Erratum : pour ce qui concerne George W. Bush, l’information est malheureusement exacte.

Bonne lecture. VD




Le New York Times, dont le moins qu’on puisse dire est qu’il n’aime pas Chomsky (c’est d’ailleurs réciproque), écrit néanmoins qu’il peut être considéré comme le plus grand intellectuel vivant - pour se plaindre aussitôt des « bêtises » que Chomsky profère sur la politique extérieure des États-Unis. Pourtant, il reste splendidement ignoré en France, en dehors des départements de linguistique.
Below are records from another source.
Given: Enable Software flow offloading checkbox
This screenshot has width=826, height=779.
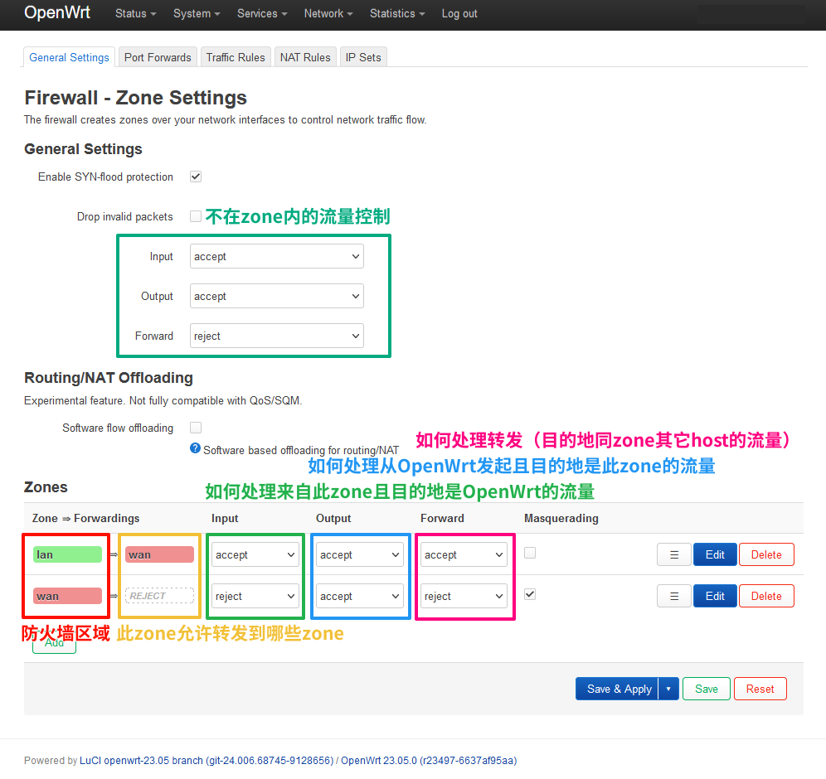Looking at the screenshot, I should point(196,428).

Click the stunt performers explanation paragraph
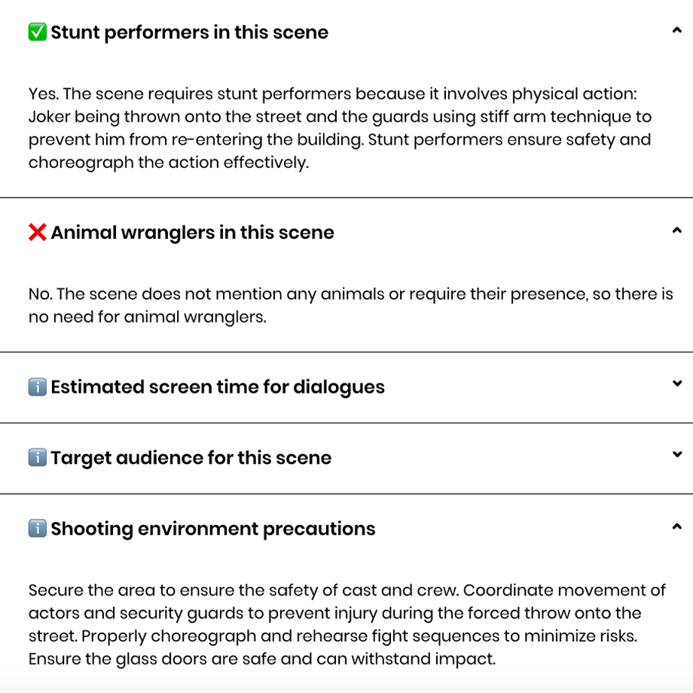[340, 128]
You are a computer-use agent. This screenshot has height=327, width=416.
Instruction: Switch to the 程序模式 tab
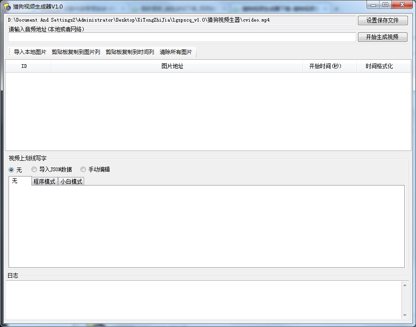click(45, 181)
Peut-être les historiens des idées expliqueront-ils un jour le paradoxe que présente cet intellectuel juif américain qui eut l’audace, dans un contexte anglo-saxon où cela ne le servait guère, d’appeler sa linguistique « cartésienne », de se proclamer « enfant des Lumières », de contribuer à faire connaître à ses compatriotes une pensée européenne méprisée dans l’Amérique triomphante de l’après-guerre, et dont on peut néanmoins affirmer que, de tous les pays occidentaux, c’est en France que son oeuvre est la plus méconnue et la plus incomprise.
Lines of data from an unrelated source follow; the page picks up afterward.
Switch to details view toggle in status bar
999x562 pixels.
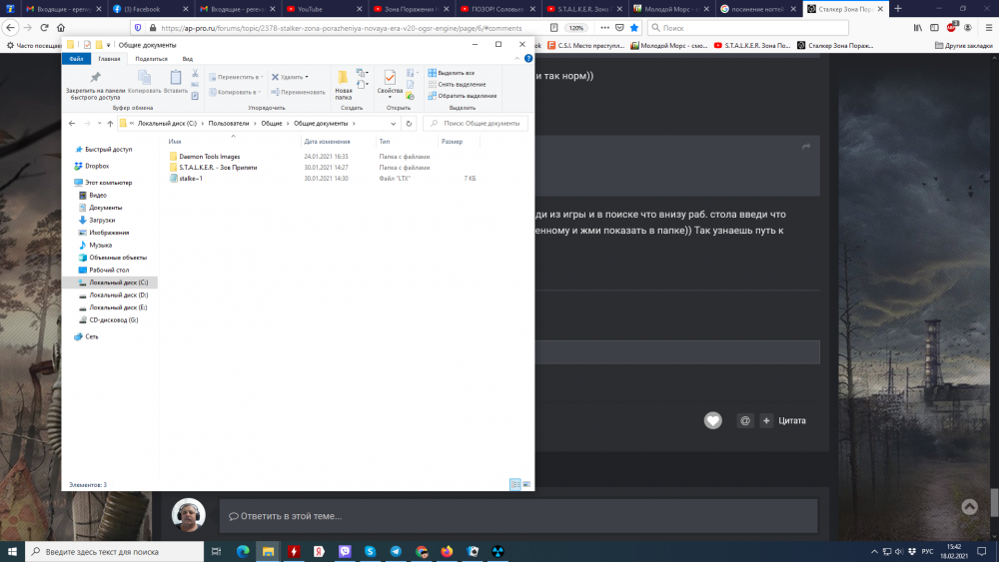pyautogui.click(x=515, y=484)
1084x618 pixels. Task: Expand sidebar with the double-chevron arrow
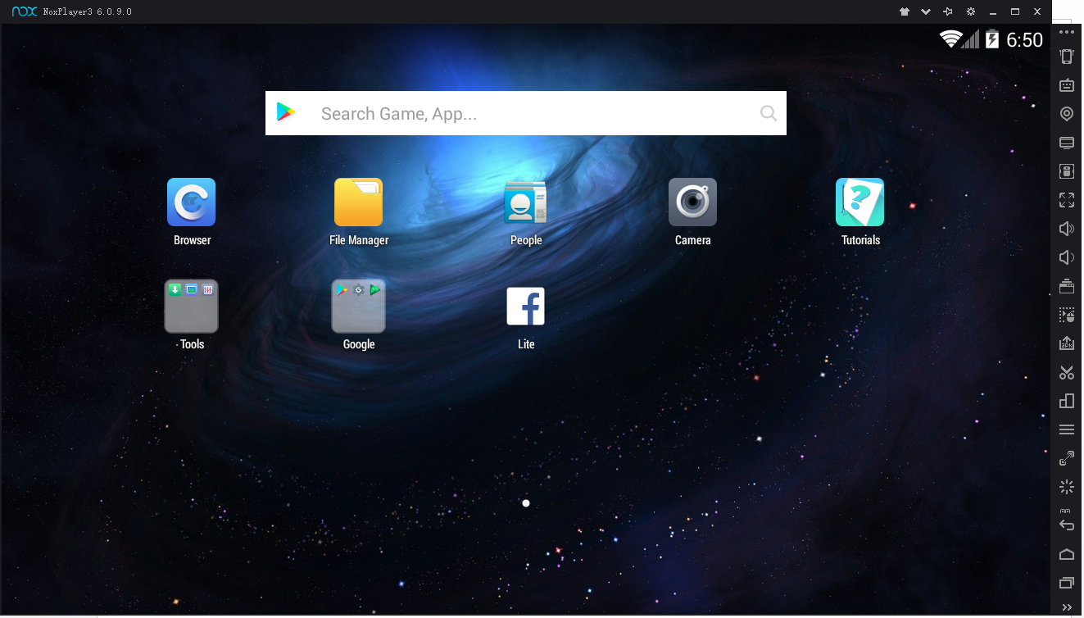point(1066,607)
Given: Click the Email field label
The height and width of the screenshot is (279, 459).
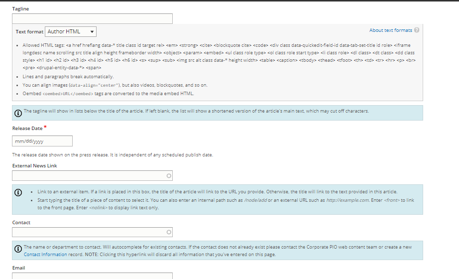Looking at the screenshot, I should tap(18, 268).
Lorsque son nom est évoqué, ce n’est que trop souvent pour l’associer à Faurisson ou à Pol Pot, en le faisant passer pour l’archétype de l’intellectuel « qui se hait lui-même » (soit comme juif, soit comme américain) et qui passe son temps à minimiser ou à nier divers génocides, et cela parce que leur évocation pourrait servir l’impérialisme occidental. Il est, par ailleurs, tout à fait remarquable que ce « plus grand intellectuel vivant » n’ait trouvé qu’un éditeur marginal, Spartacus, pour publier en 1984 ses Réponses inédites à mes détracteurs parisiens, compilation de lettres et d’une interview non publiées ou publiées de façon tronquée et adressées à des journaux comme Le Monde, Le Matin de Paris, Les Nouvelles littéraires, pour répondre, entre autres, à des attaques de Jacques Attali et de Bernard-Henri Lévy.
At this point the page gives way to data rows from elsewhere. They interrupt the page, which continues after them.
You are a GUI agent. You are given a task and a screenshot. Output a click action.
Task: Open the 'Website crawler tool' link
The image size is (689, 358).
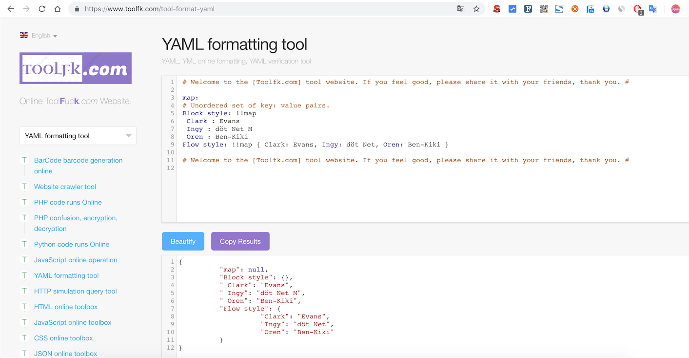(65, 187)
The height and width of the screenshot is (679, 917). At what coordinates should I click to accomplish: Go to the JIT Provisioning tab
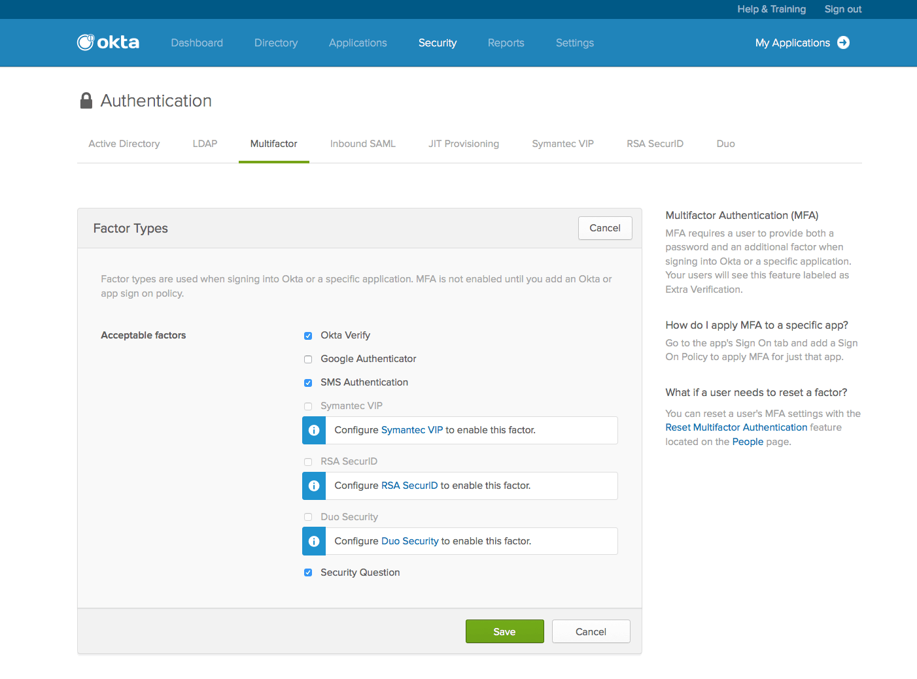coord(463,144)
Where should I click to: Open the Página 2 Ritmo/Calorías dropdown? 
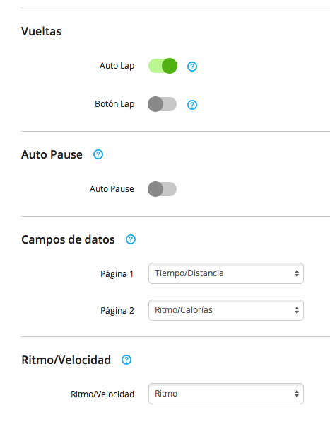[226, 310]
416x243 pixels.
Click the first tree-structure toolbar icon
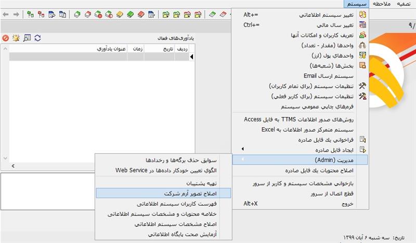tap(30, 14)
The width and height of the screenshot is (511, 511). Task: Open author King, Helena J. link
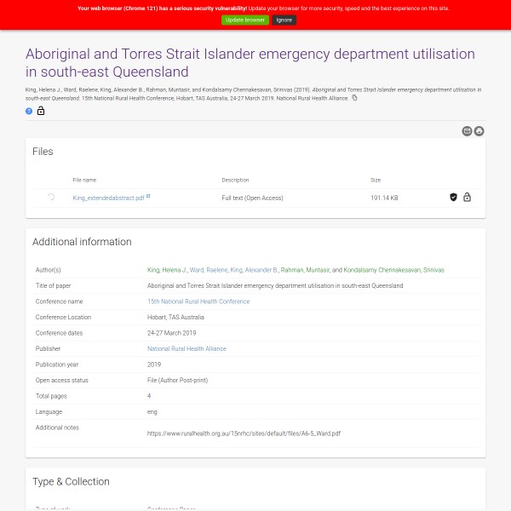tap(167, 270)
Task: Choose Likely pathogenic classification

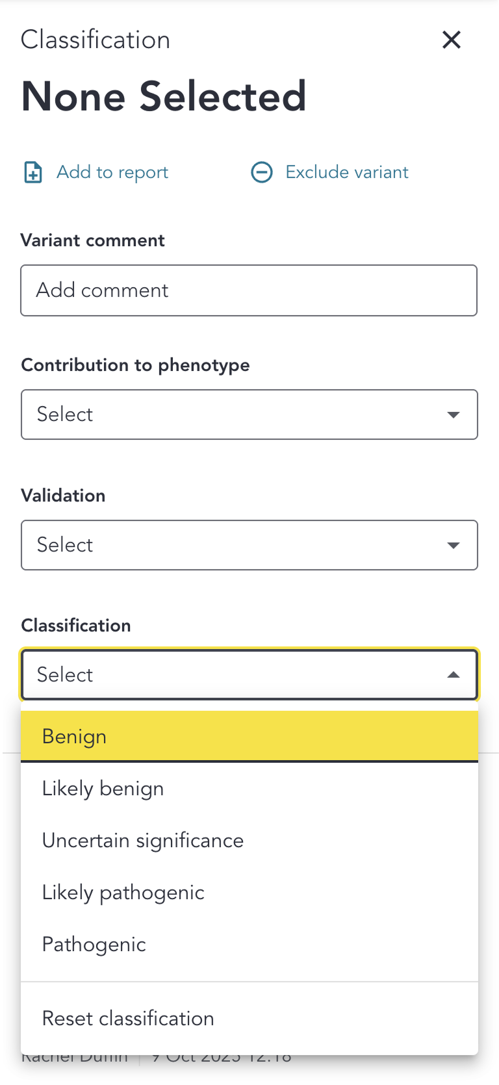Action: point(250,892)
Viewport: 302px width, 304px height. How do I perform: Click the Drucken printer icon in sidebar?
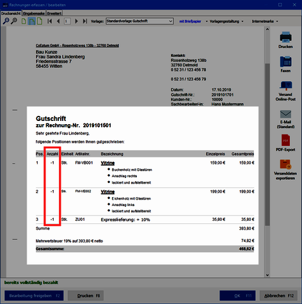[x=285, y=36]
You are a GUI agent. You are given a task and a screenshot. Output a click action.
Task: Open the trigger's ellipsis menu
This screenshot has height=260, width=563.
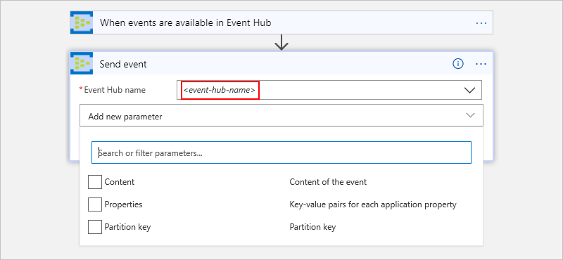click(481, 23)
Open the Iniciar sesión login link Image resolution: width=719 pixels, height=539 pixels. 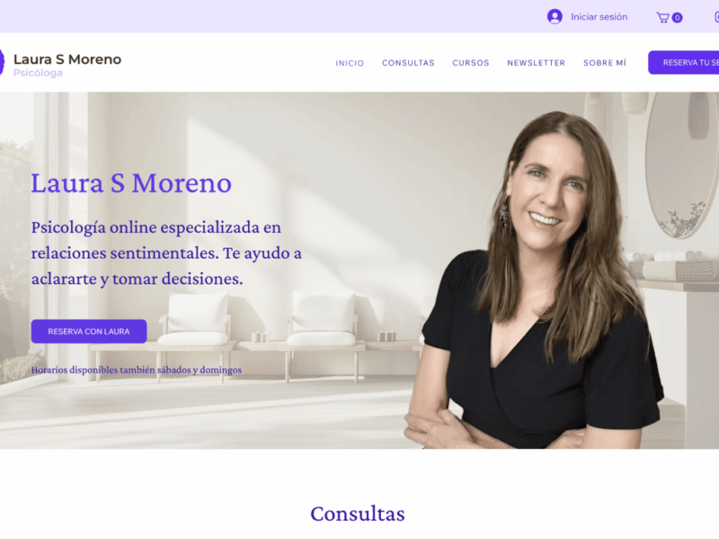[599, 17]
D’où l’importance de la publication des articles rassemblés ici, ainsi que de quelques autres publications (1). Ces textes permettront aux lecteurs francophones de se faire une idée objective de ce géant politique méconnu et, indirectement, de jeter un regard critique sur un establishment intellectuel qui l’a si efficacement tenu dans l’ombre ; géant chez qui l’on trouve non seulement une étude lucide de la politique contemporaine mais aussi une analyse originale de l’idéologie, du rôle des intellectuels et des médias, ainsi qu’une défense et une illustration de ce que pourrait être un socialisme libertaire adapté à notre temps.

Mon but dans cette préface un peu inhabituelle sera d’expliquer pourquoi la pensée de Chomsky dérange tant, particulièrement en France depuis vingt-cinq ans, ainsi que de dissiper certains malentendus fort répandus et qui pourraient éloigner des lecteurs parfaitement honnêtes.

Le discrédit jeté sur Chomsky remonte à la fin de la guerre du Vietnam. Pendant cette guerre, ses écrits jouissaient d’une certaine audience dans les milieux qui y étaient opposés, y compris en France. Mais il y avait déjà , à l’époque, un malentendu implicite. Dans les mouvements français anticoloniaux, anti-impérialistes ou marxistes (ainsi que chez leurs adversaires) dominait une mentalité de « prise de parti ». Il fallait choisir son camp : pour les États-Unis ou pour l’urss (ou pour la Chine) ; pour l’Occident ou pour les révolutions nationalistes du tiers-monde (2). L’attitude de Chomsky était foncièrement différente. Il est ce qu’on pourrait appeler un rationaliste au sens classique du terme, un libertaire à qui l’idée de prise de parti est totalement étrangère. Non pas qu’il soit un intellectuel « au-dessus de la mêlée » - rares sont les intellectuels plus engagés que lui -, mais son engagement est exclusivement en faveur d’idées comme la vérité et la justice, et non d’un camp historique et social quel qu’il soit (5). Son opposition à la guerre n’était pas basée sur l’idée que la révolution vietnamienne allait offrir un avenir radieux aux peuples d’Indochine mais simplement sur l’observation que l’agression américaine au Vietnam, loin d’être motivée par la défense de la démocratie, visait à empêcher toute forme de développement indépendant en Indochine (ainsi qu’ailleurs dans le tiers-monde) et que, par conséquent, elle ne pouvait qu’avoir des conséquences catastrophiques.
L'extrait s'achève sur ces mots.